The People Mastering template uses an industry-standard schema and trained machine learning model. The template also provides enrichment for addresses and phone numbers, helping to ensure that you have the most complete and up-to-date information.

Source Dataset Requirements

As part of the mastering flow, Tamr Cloud aligns your input datasets to a unified schema with predefined output fields. Tamr Cloud uses these predefined output fields to enrich your data and consolidate similar records into entities.

In addition to the general Requirements for Input Datasets, certain data is required for People Mastering.

You must map one or more input fields to each of the predefined output fields:

  • uniqueKey
    This is the primary key used in the source dataset to uniquely identify each record. See About Primary Keys for more information.
  • trusted_id
    This is a non-unique key, such as a customer or contact identification number used by your internal systems. The clustering model always clusters together records that have the same trusted id. If the values in this field do not represent a definite match, map an empty placeholder field to trusted_id, and then add the following transformation in the Create tamr_record_id step: SELECT *, '' as trusted_id;.
  • address_line_1
  • address_line_2
  • city
  • country
  • email
  • first_name
  • last_name
  • middle_name
  • name_suffix
  • phone
  • postal_code
  • region (For example: state, territory, and so on)

Clustering Model

Records with the same trusted IDs are clustered together; records with different trusted IDs are not clustered together. Records with null/empty trusted_id are clustered based on similarity, meaning that they may be clustered with records that have a trusted ID. Additionally, the clustering model considers the similarity of values for the following fields, and then uses decision-tree logic to accurately identify records that refer to the same entity:

  • Name
  • Street address
  • Phone number
  • User email and email domain

Tamr Cloud looks for similarities in these fields, but does not require exact matches.

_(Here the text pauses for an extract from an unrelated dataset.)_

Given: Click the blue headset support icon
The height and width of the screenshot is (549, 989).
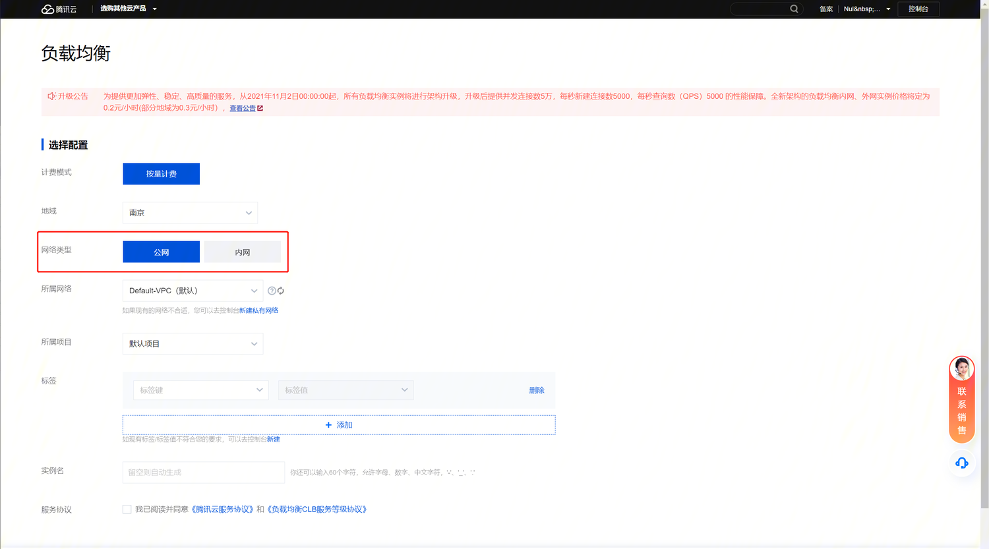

Modifying the Mastering Flow

Designer Flow Step Overview

When you create a data product using the People Mastering template, Tamr Cloud creates a mastering flow in Designer with steps specific to people mastering:

Add Data

Ensure your input data meets both the general requirements for input datasets and the specific requirements for this template.

Then, see Adding a Dataset.

Align to Person Data Model

See Mapping Input Fields to a Unified Schema.

Create tamr_record_id

This transformation step ensures that each source record has a unique primary key across all source datasets by adding a new primary key field: tamr_record_id.

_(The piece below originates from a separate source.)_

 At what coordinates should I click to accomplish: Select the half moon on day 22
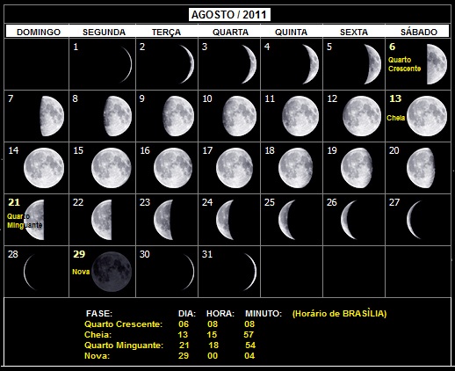(x=102, y=220)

For data products created before June 1, 2023, this step produces a tamr_record_id for each source record by concatenating the source dataset name and the source primary key, separated by an underscore.

For data products created on June 1, 2023 or later, this step produces a tamr_record_id for each source record by creating a 128-bit hash value of the source dataset name and the source primary key. See the Tamr Core documentation for a description of the function used to generate the hash value.

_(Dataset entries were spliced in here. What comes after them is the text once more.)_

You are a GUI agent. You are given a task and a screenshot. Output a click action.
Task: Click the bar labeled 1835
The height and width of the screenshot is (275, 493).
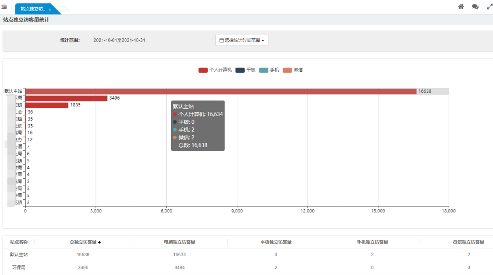(47, 105)
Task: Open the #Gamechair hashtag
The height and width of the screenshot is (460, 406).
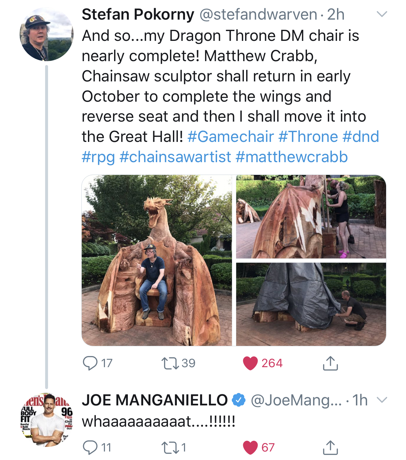Action: click(x=231, y=136)
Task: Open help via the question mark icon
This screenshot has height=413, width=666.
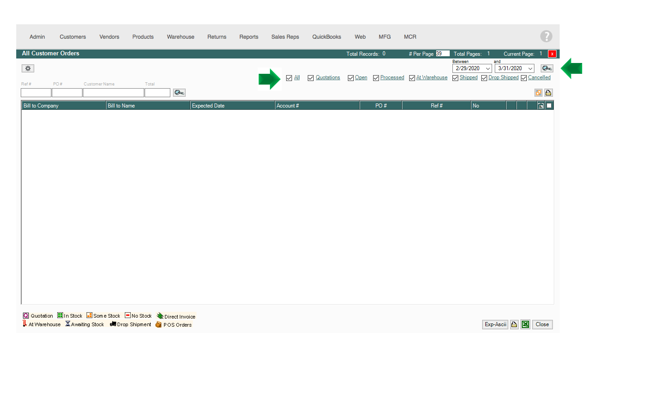Action: pos(546,36)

Important: If records within the same source dataset have duplicate primary key values, the tamr_record_id value for those records will also be duplicates.

You do not need to modify this step.

Prepare Data for Enrichment

This step transforms the data in the unified dataset to match the expected inputs to the enrichers included in the mastering flow.

You do not need to make changes to this step.

Enrich Phone

This step standardizes and enriches phone number data. You do not need to make changes to this step.

See Phone Number Enrichment for information about this enricher, including the output fields it adds to your data.

Enrich Address

This step standardizes and validates address information, and enriches addresses with latitude, longitude, and detailed address information. You do not need to make changes to this step.

See Address Standardization, Validation, and Geocoding for information about this enricher, including the output fields it adds to your data.

Prepare for Clustering

This step transforms the data in the unified dataset to create the fields used by the trained clustering model to identify similar and matching records. The fields created as input to the model are prefixed with ml_. Many of these ml_ fields are created as arrays of unified source fields and fields added by the enrichment services. The model identifies the most similar values across the arrays and assigns weights based on these similarities.

Apply Clustering Model

This read-only step groups records that refer to the same entity into a cluster, using the trained model.

Note: You can publish the output of this step by publishing the "Source Records by Entity" dataset. See Datasets Available for Export.

Consolidate Records

This step applies rules to produce a single record, called the mastered entity record, that best represents a cluster. For most fields, these rules select the most common value from the clustered records.

Additionally, this step adds a Tamr ID (tamr_id) to each mastered entity record. The Tamr ID is a unique, persistent id.

If you added a new field in the Schema Mapping step, add a line in the transformations to tell Tamr Cloud what value to set for that field when creating the mastered entity record. See Modifying Record Consolidation Transformations.

Deliver Data to Studio

This step allows you to configure how data appears in Studio, Curator, and exported datasets. See Configuring Data Display in Studio.